Your instructions:
Arrange the lines of the material below as a numbered list, without blank lines. Begin at the line that contains "You are a GUI", continue through the end of the material, and omit the pictures.

○ ○ ○

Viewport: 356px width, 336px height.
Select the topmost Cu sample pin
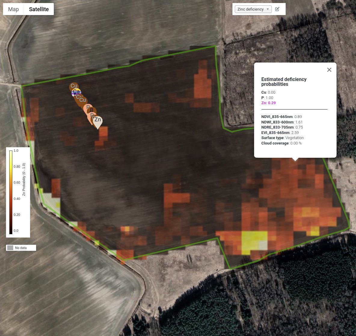pyautogui.click(x=74, y=86)
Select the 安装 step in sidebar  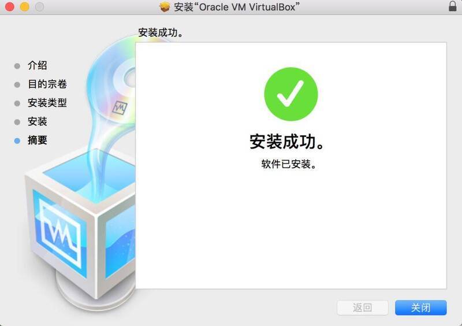pos(38,121)
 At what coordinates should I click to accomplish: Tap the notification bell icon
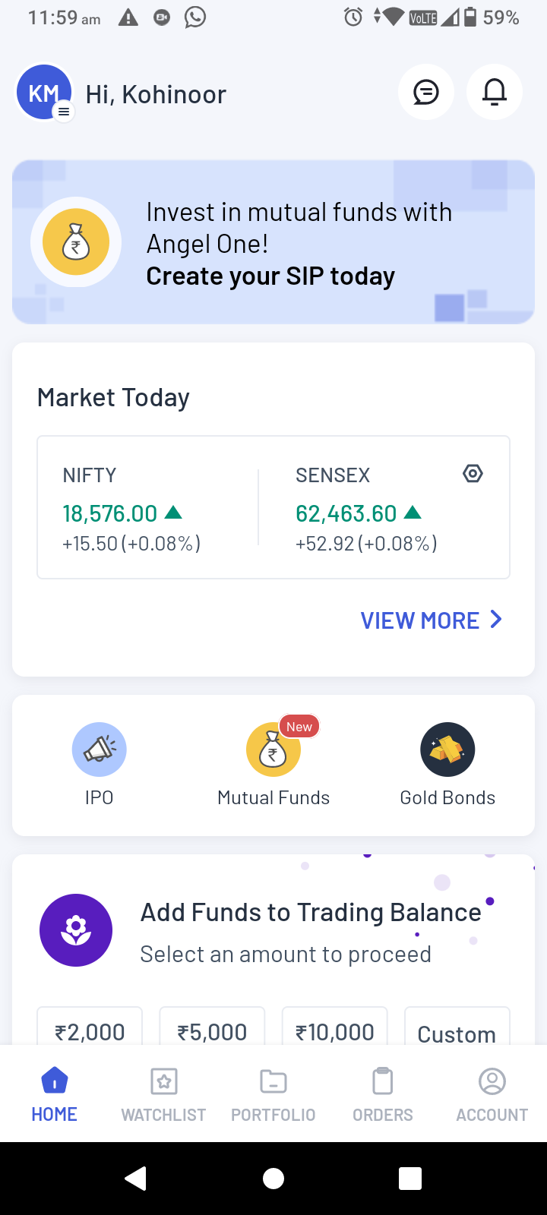pos(495,93)
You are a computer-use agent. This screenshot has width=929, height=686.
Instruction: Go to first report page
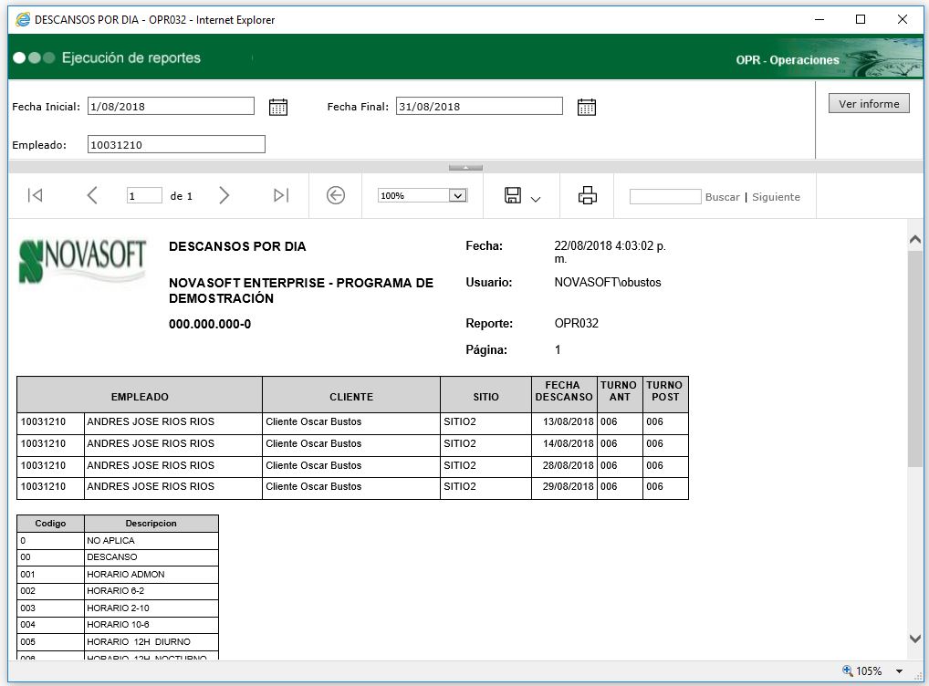pos(35,195)

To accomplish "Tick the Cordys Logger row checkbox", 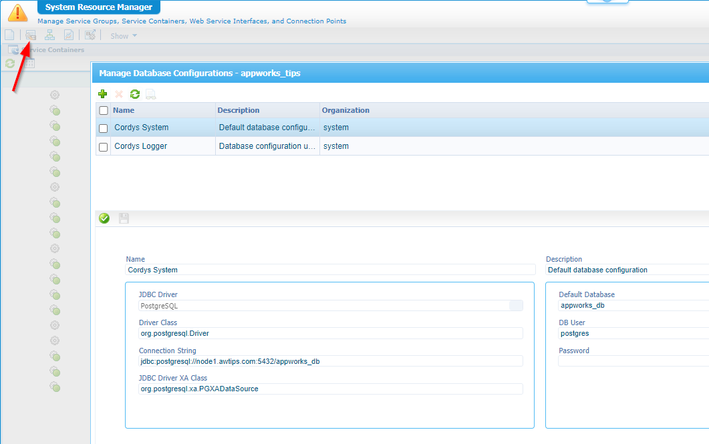I will (104, 147).
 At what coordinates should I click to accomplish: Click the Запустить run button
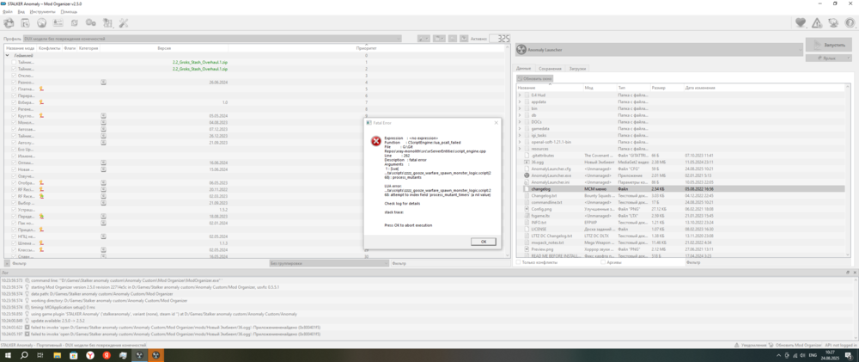pos(828,44)
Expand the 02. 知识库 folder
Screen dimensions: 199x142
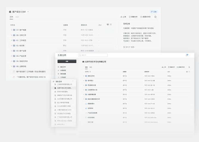12,46
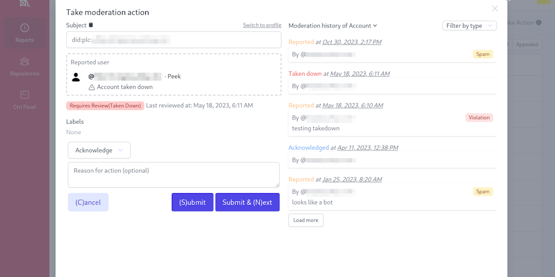Click the Violation badge in history

click(x=479, y=117)
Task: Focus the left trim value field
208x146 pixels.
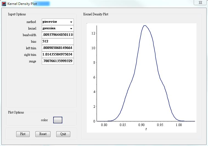Action: tap(58, 48)
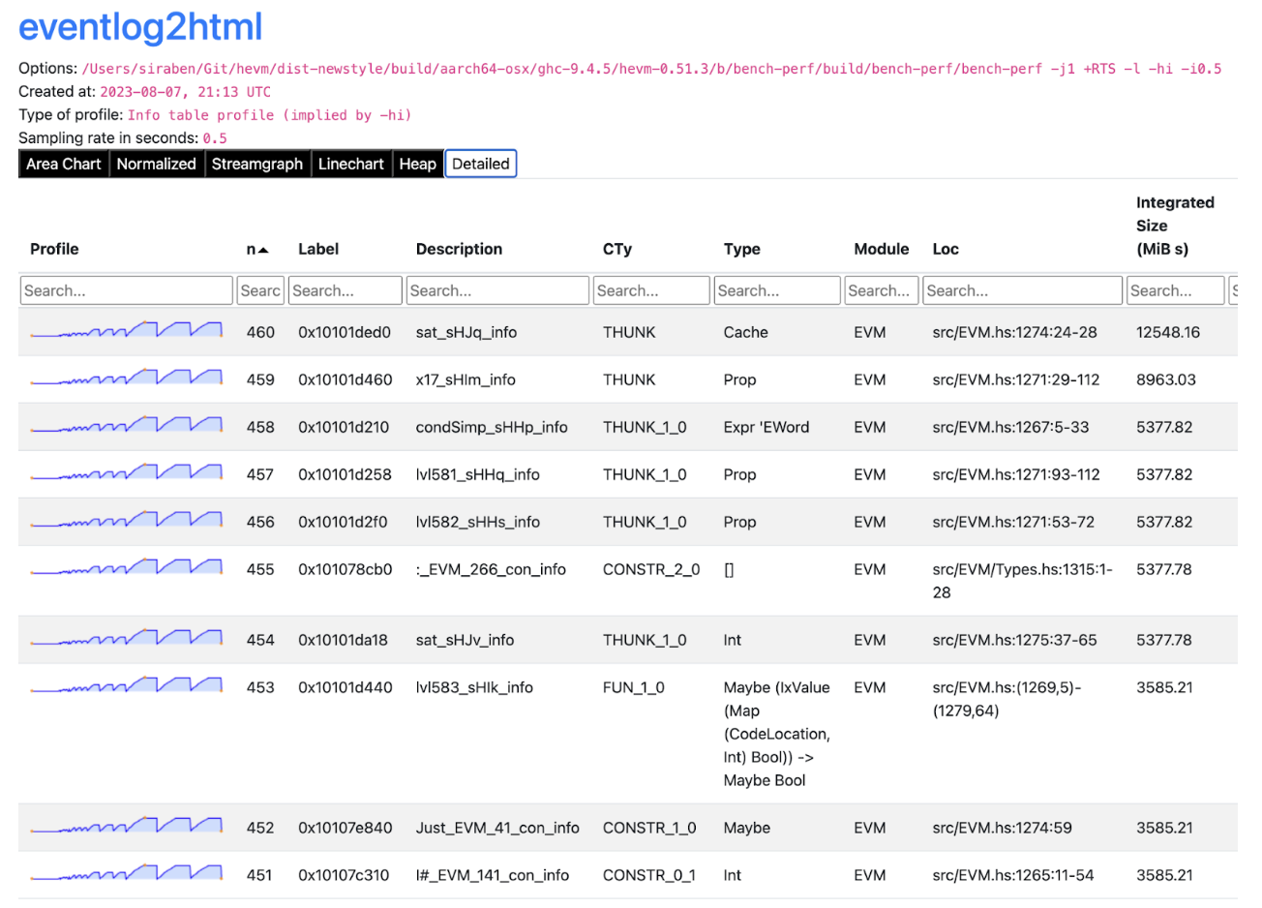Open the eventlog2html title link
Screen dimensions: 1262x908
(140, 27)
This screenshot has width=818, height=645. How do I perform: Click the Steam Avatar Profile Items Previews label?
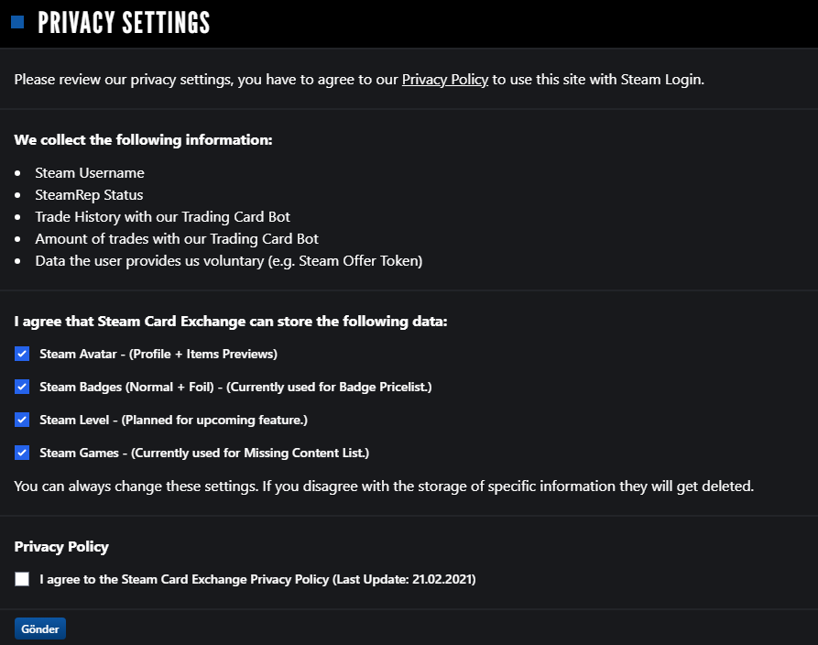[x=158, y=354]
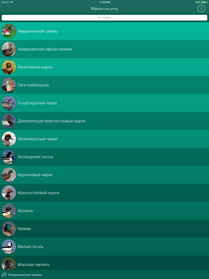The height and width of the screenshot is (279, 209).
Task: Choose the Морская чернеть entry
Action: [x=105, y=263]
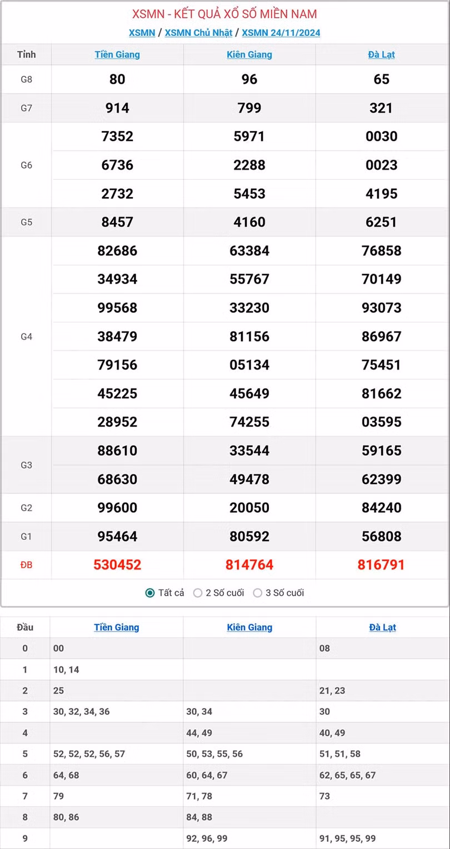The width and height of the screenshot is (450, 849).
Task: Open Kiên Giang link beside the Tỉnh header
Action: [249, 54]
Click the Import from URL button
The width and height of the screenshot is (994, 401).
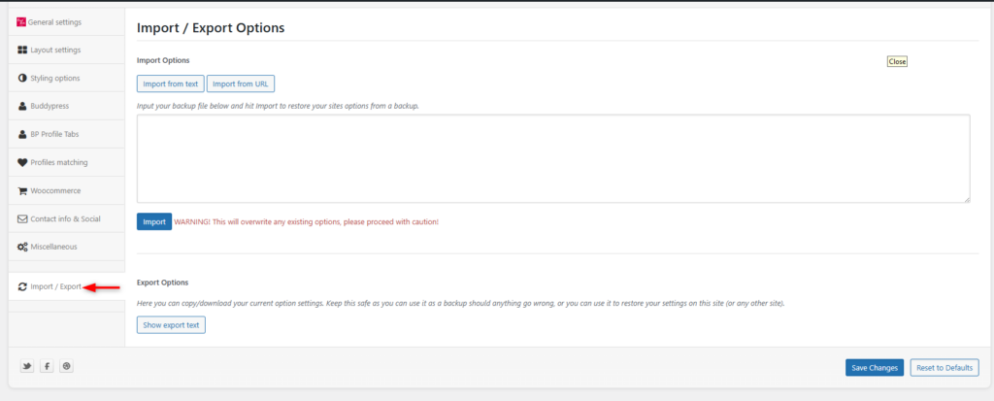point(240,84)
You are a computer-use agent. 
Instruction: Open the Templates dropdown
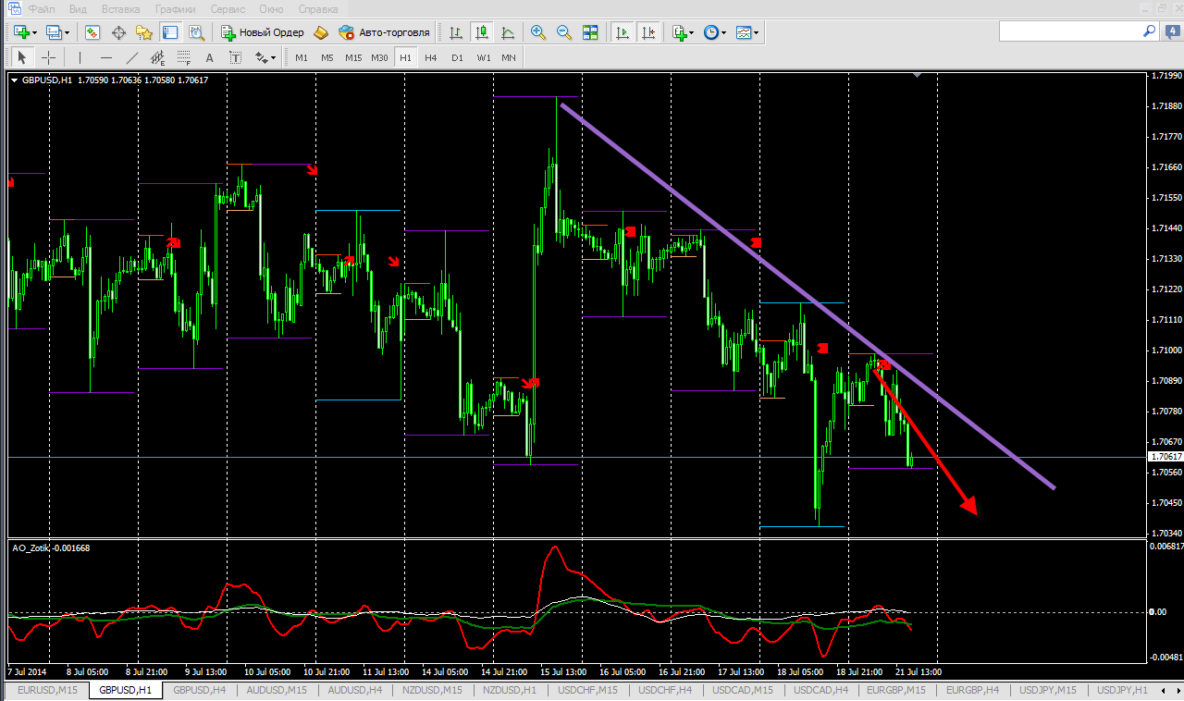tap(747, 32)
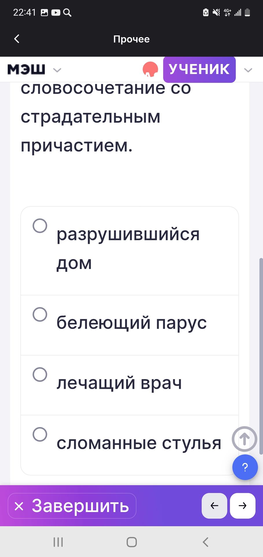
Task: Open the user avatar profile
Action: (150, 70)
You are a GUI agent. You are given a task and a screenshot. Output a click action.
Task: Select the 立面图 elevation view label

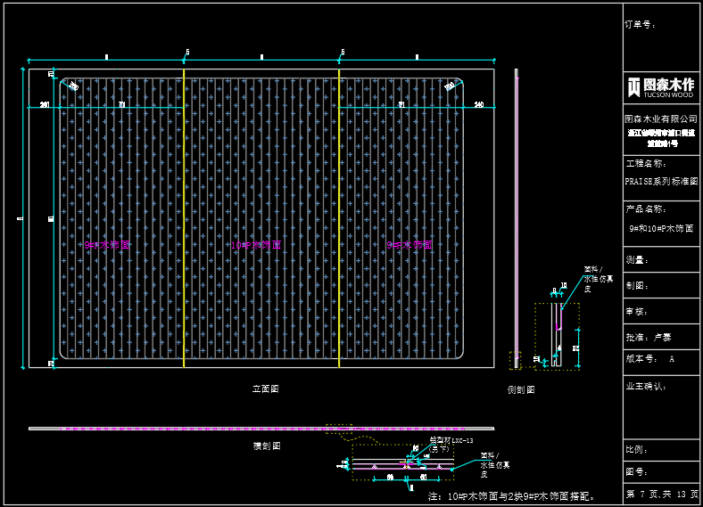(x=266, y=388)
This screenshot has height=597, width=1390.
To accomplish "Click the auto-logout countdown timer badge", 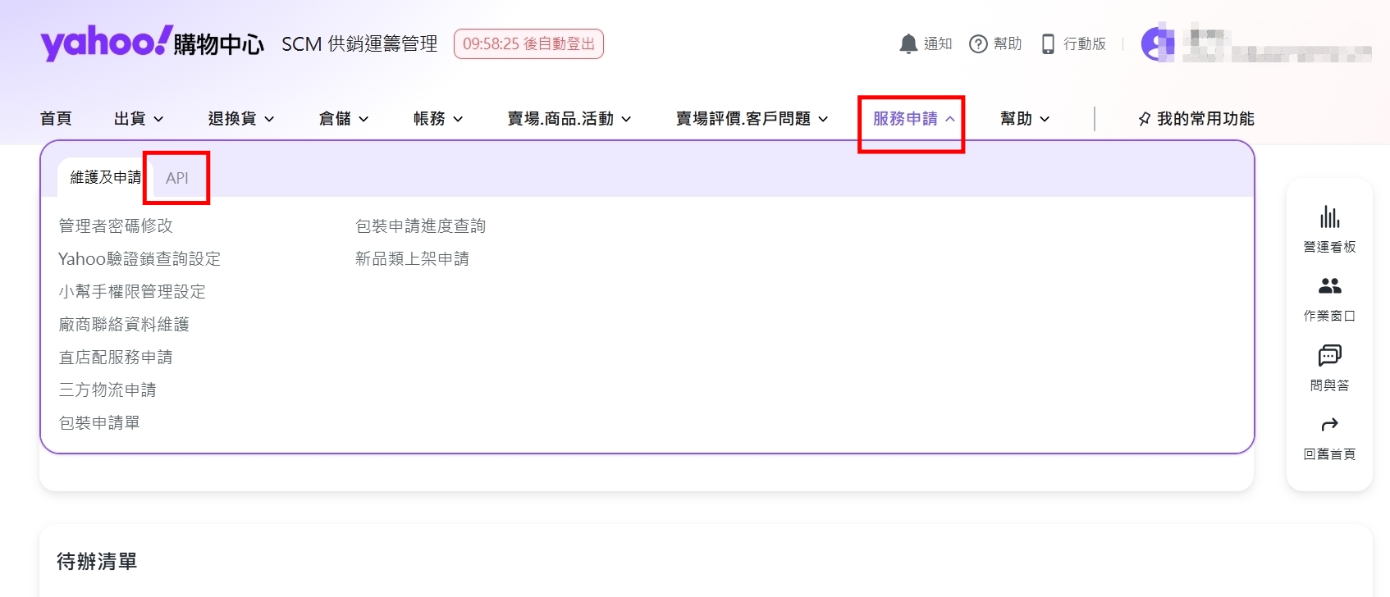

○ ○ ○

Exercise output:
1. You are a GUI agent. You are given a task and a screenshot. Output a click action.
2. Task: Select the 立面图 elevation view label
3. (x=266, y=388)
4. This screenshot has height=597, width=1390.
5. To accomplish "Click the auto-logout countdown timer badge", 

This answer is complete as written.